「ネオチューンって何をやっているのか?」と良く聞かれるので少々怪説など 

最近ネオチューンについて聞かれることがまた増えてきたのでデータを交えて怪説など。ネオチューンで行う作業は、複筒式ダンパーの作動油を抜き、ネオチューン用の作動油を適量入れるというもの。この作動油にノウハウが詰まっており、配分によって減衰力を調整出来る。また一般的にダンパーの作動油は泡立って気泡入ると特性変わってくるため、消泡剤などを含む。

ネオチューン用の作動油は通常透明ながら、何度かオリフィスを通ることでムース状になる。作動油は「剛体」ながら、ムース状になったネオチューンの作動油は「弾性」を持つ。弾性を創り出しているのは空気。この空気により微少入力を吸収します。下のグラフは車体が受ける上下方向の重力加速度(G)。真ん中の黒い棒は、通常路面で走っている時に受ける上下方向のG。

車両はアウトバック

黒いブブンが太いほど「大きい上下G」を受けていることになる。下のグラフはネオチューン後に同じ場所を同じ速度で走った時のもの。明確に黒いブブンが小さくなっている。これだけ違うとハッキリ体感出来るレベル。まったり走るようになります。さらに注目して欲しいのが、大きい入力を受けた時の波形。鋭い読者諸兄なら気付くと思うけれど、マイナスGの絶対値が低くなってる。
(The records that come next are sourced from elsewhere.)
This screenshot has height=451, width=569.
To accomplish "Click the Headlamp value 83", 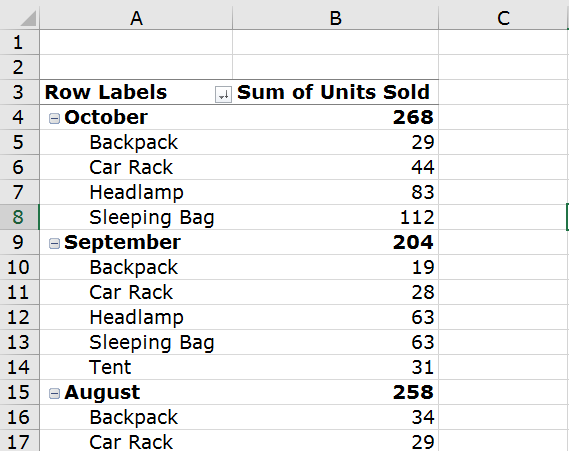I will (335, 192).
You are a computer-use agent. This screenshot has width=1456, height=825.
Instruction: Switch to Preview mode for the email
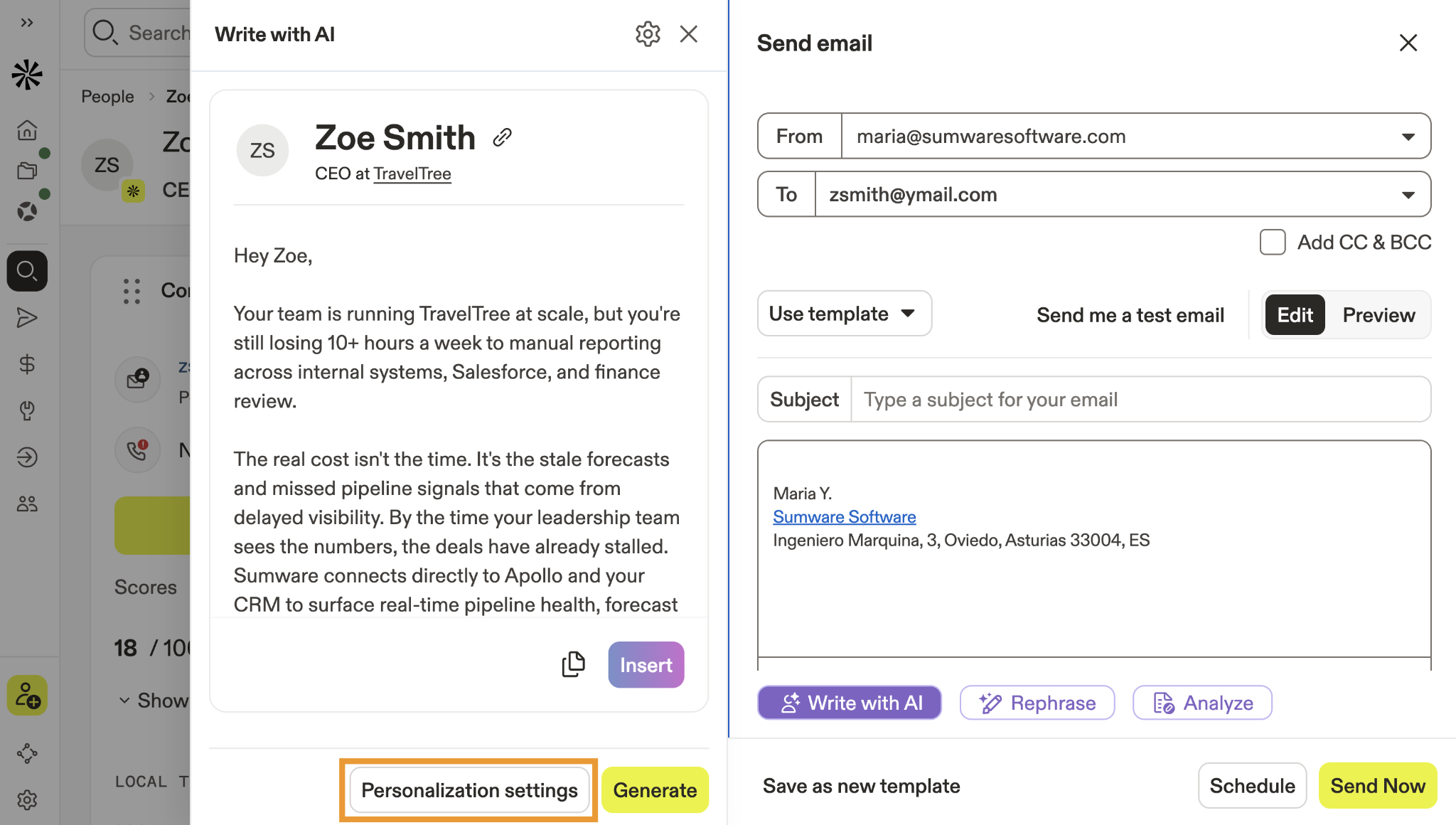[1378, 314]
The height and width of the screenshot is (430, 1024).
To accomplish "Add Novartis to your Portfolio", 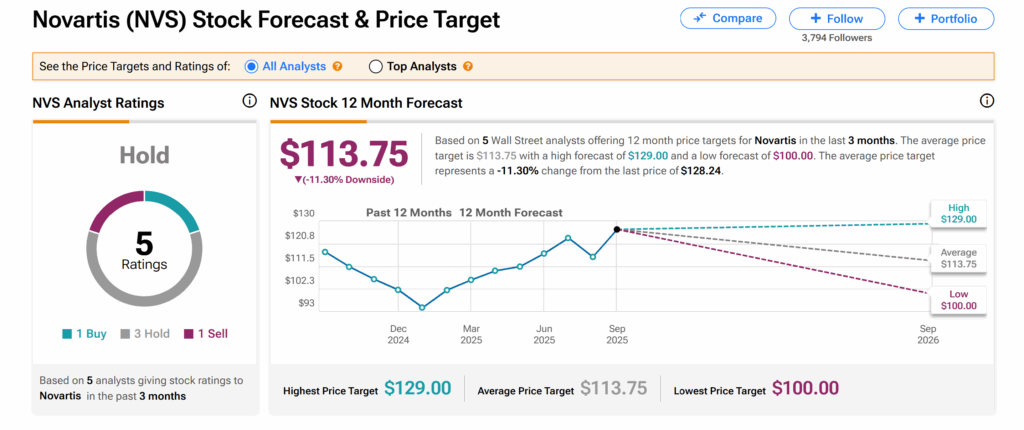I will (x=946, y=18).
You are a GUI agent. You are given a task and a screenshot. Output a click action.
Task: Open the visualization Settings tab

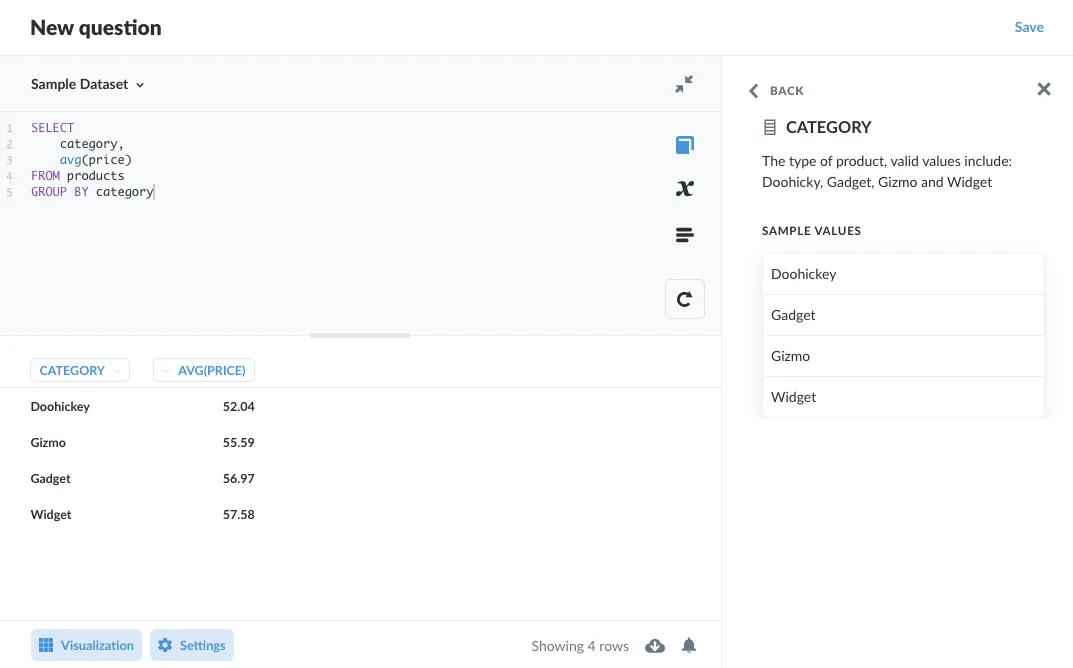click(191, 645)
1Gで過ごしている人類はプラスGにけっこう強い。戦闘機など9Gくらい掛け、耐Gスーツあれば耐えられる。けれどマイナスGに滅法弱い。戦闘機もマイナスGは2Gくらいしか掛けられない。気を失っちゃうそうな。クルマで言えば突き上げた後、沈む挙動。ここで大きいGを出すと不快だし気持ち悪くなる。クルマ酔いの原因にもなります。ネオチューン、マイナスGを小さくする。

波形の違い、専門家が見たら驚くと思う

伸び側の減衰力を微少な動き領域からしっかり出している、ということ。結果的に、猫のような乗り心地になります(猫に乗ったことはないのでイメージ。念為)。またこの表には表せていないものの、縮み側も微少な動き領域から徐々に減衰力を立ち上げていく。雪道を歩く際、そっと荷重を掛けていくのと同じ。これ、限界コーナナリング領域でもしなやかに動き、路面を捉える。
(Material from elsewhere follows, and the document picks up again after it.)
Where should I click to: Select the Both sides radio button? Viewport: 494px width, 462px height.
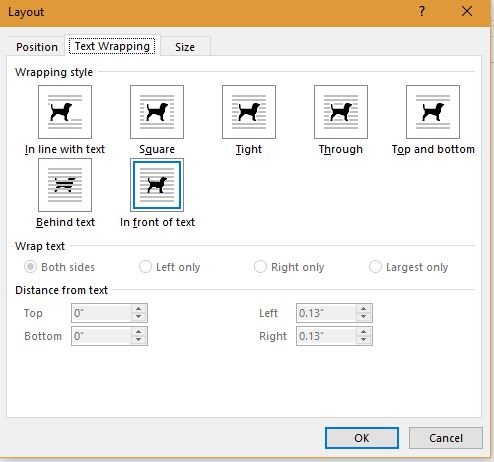click(x=30, y=267)
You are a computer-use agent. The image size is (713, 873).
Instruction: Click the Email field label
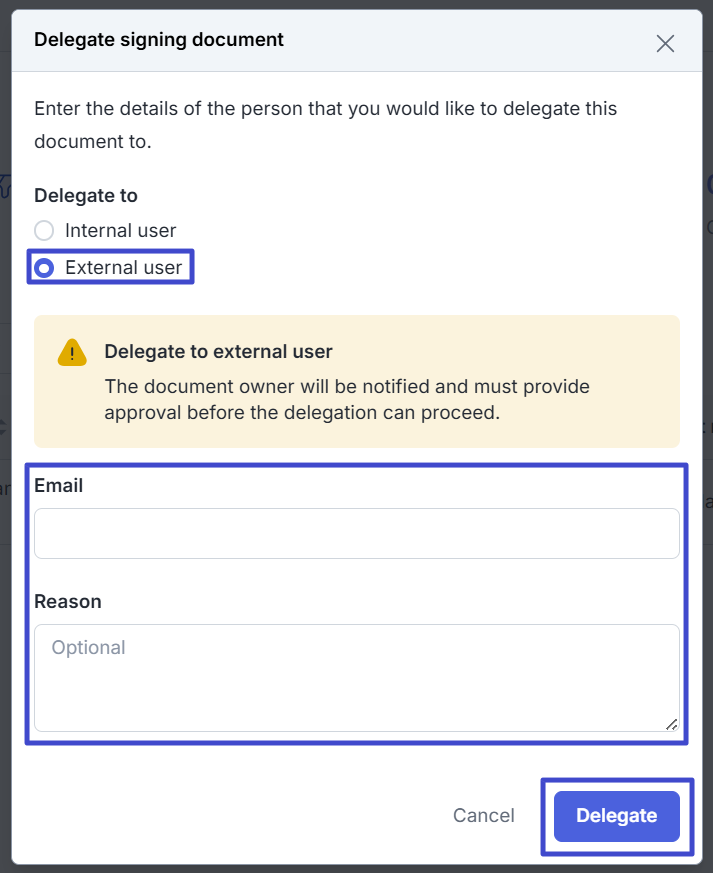59,486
少なくとも私がナビシートに乗せて貰ったヤリスWRカーは極めて近い乗り心地だった。世界最高のダンパーも違うロジックだと思うけれど同じような挙動になっている。同じくGT500やグループCカーなども全て共通の「ガッシリしているけれどしなやか」な乗り味。ハイエースのラリー仕様や、仕上がったMIRAIのラリー仕様も驚くほど上質な乗り心地になった。

もちろんダンパーだけでカバー出来る部分は限られるものの、ネオチューンだけで確実に乗り心地と車両の挙動は改善する。昨日紹介したダンパーだけ交換したハイエースも、ザックスのダンパーと同等以上のレベルになると思う(ハイエースのザックスに乗ったことがないので”思う”という表現)。たまに「異音が出る」ということを聞くけれど、ネオチューン作動油と違う問題です。